Cohen, whose 2012 team posted a cumulative 3.31 grade point average, was effusive in praising his assistant coach. He actively pushed for Burroughs to take over the Demon program.

“He has worked hard for this head coaching opportunity and can handle all aspects of that job at Northwestern State,” said Cohen, 146-84 from 1998-2001 as the Demons’ coach, with SLC titles in 1998 and 2001.  “He related to well to our players.  I asked him step in for me and give a pre-game speech during a tough stretch for us this past year (2012) and he knocked it out of the park to the point that I had him speak several more times during the season.  He is that guy that I can envision speaking to the Kiwanis Club and immediately winning over fans and alumni.”

“He has a fire in his belly that will help him be successful,” said Childress, who helped Van Horn’s NSU teams win Southland titles in 1995 and 1997, and has guided the A&M Aggies to the 2011 CWS and two more NCAA Super Regionals after his Nebraska pitchers helped Van Horn’s Cornhuskers make CWS appearances in 2001 and 2002.

“Lane can 100 percent do that job,” said Gaspard, who led the Demons a 210-138 record, Southland titles in 2002 and 2005, and a 2005 NCAA Regional appearance, and has since added two more NCAA berths in his first three years running the Crimson Tide program. “He is very, very well-respected in baseball circles and he will do things the right way. He is very professional and will represent the program and the school well.  He can sit down with anybody from a booster to an administrator to a player and they’re going to walk away saying ‘that’s a classy guy.’”

Burroughs and his wife Susan have three children, Parker Grace (13), Camryn Laine (11) and Thomas Jackson (7). It’s common to see Jackson in a small Demon jersey and cap, with his glove, on the hilltop behind the grandstand playing wiffle ball with his buddies during Demon home games.
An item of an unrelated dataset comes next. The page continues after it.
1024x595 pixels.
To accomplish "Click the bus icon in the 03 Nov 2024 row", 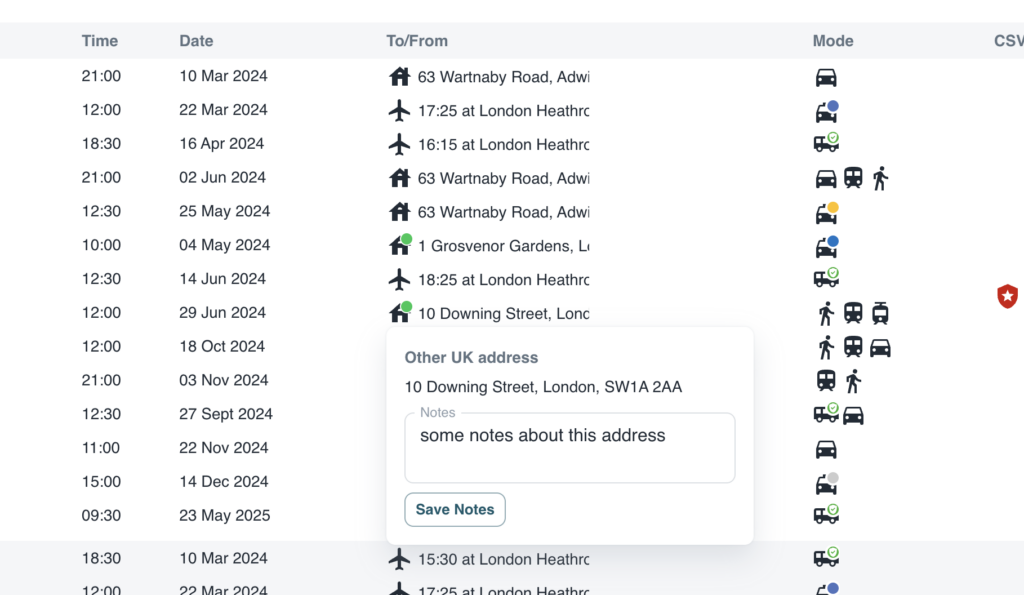I will pyautogui.click(x=826, y=381).
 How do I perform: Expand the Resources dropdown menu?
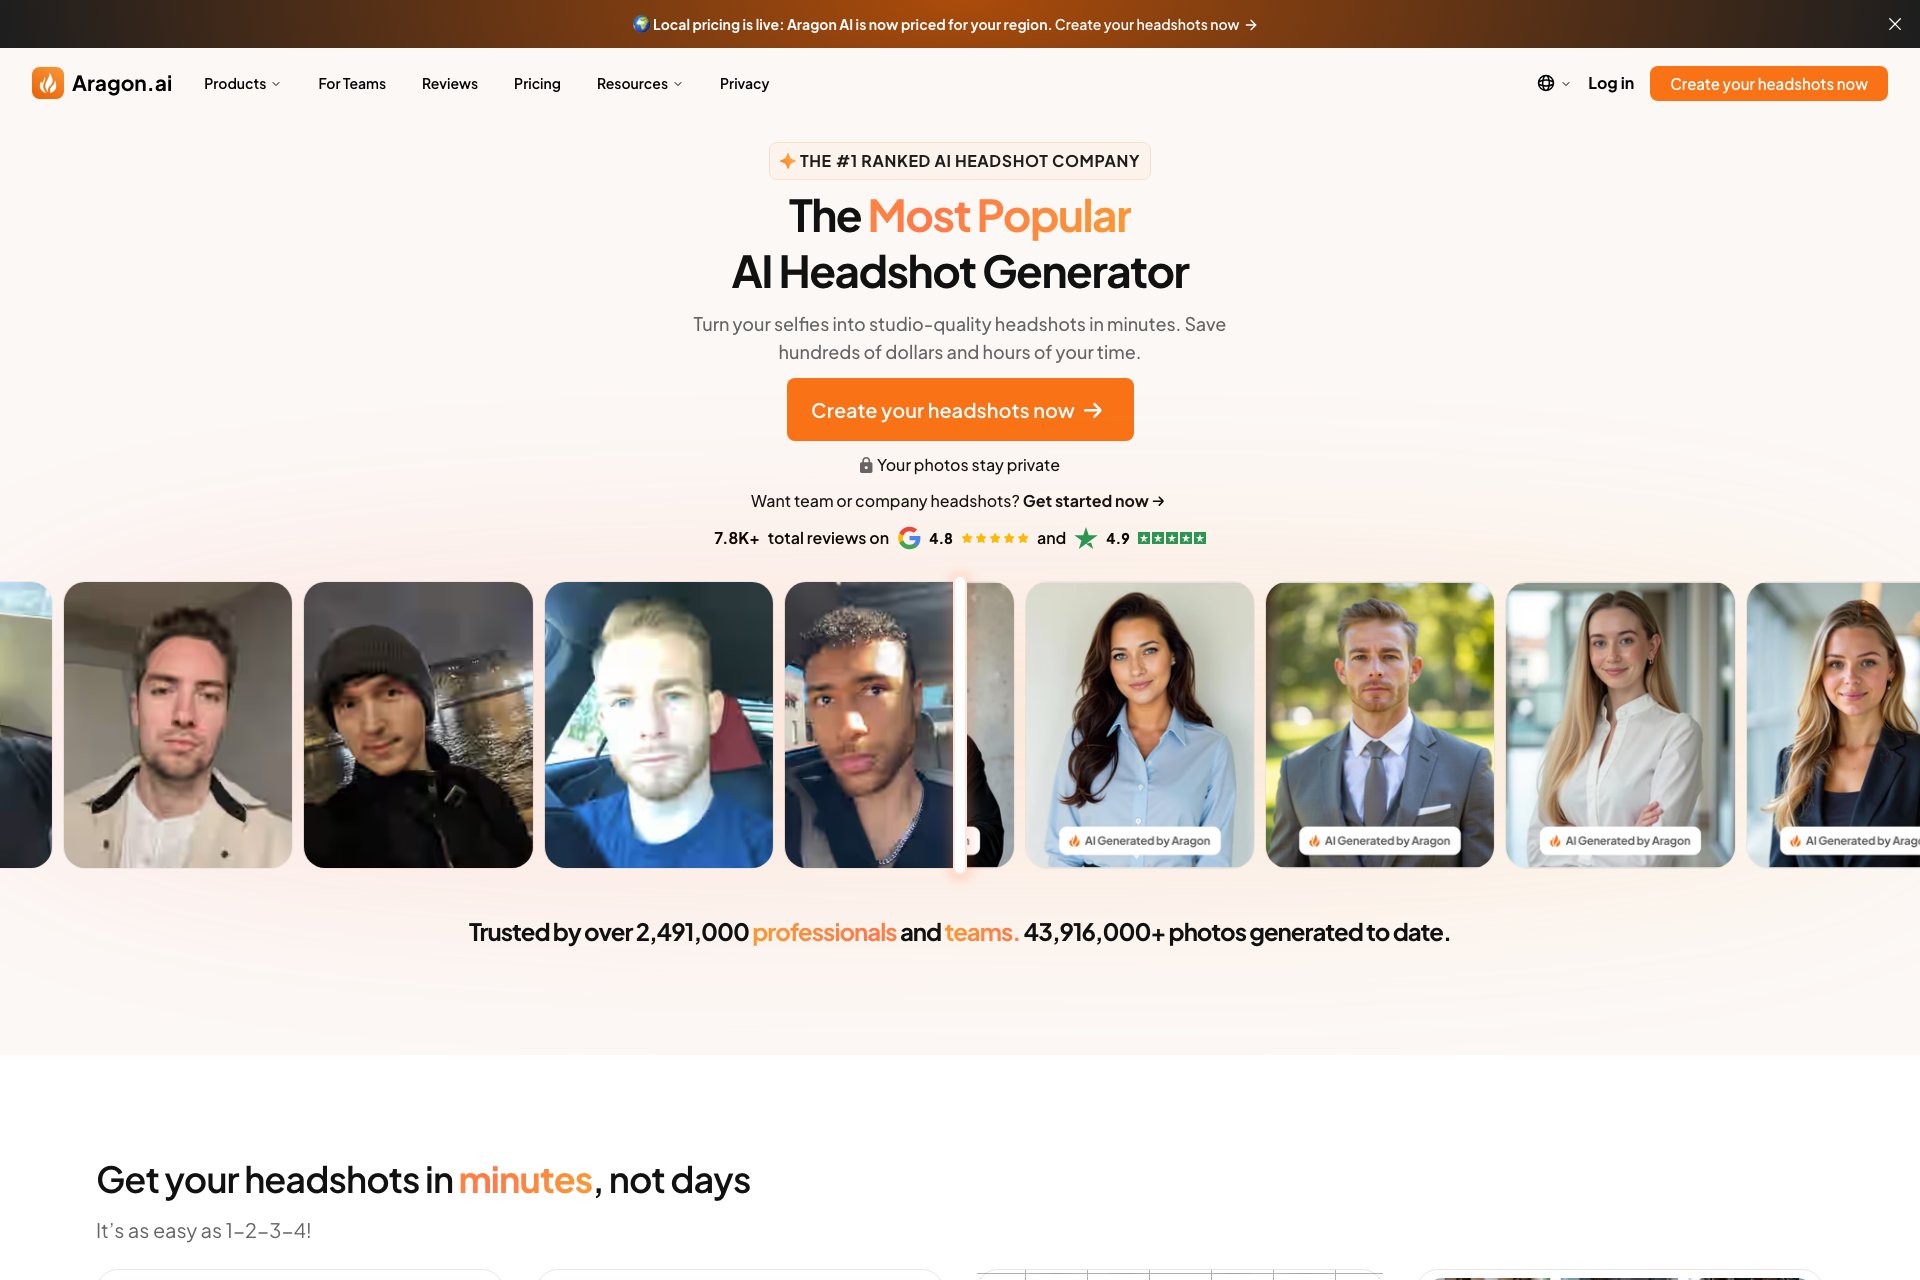point(639,84)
Burroughs was a catcher and outfielder and a pre-law major at Mississippi College, where he earned an undergraduate degree in 1995. A year later, he received his master’s in social sciences as a graduate assistant coach and he moved to East Mississippi Community College as an assistant coach in 1997 before getting hired at NSU by Van Horn that summer. When Van Horn left for Nebraska, Burroughs steered the NSU program for a few weeks before Cohen arrived in Natchitoches in January 1998.

Now he’s at the helm again, locking shields to forge a new and even greater tradition of championship success for Northwestern State baseball.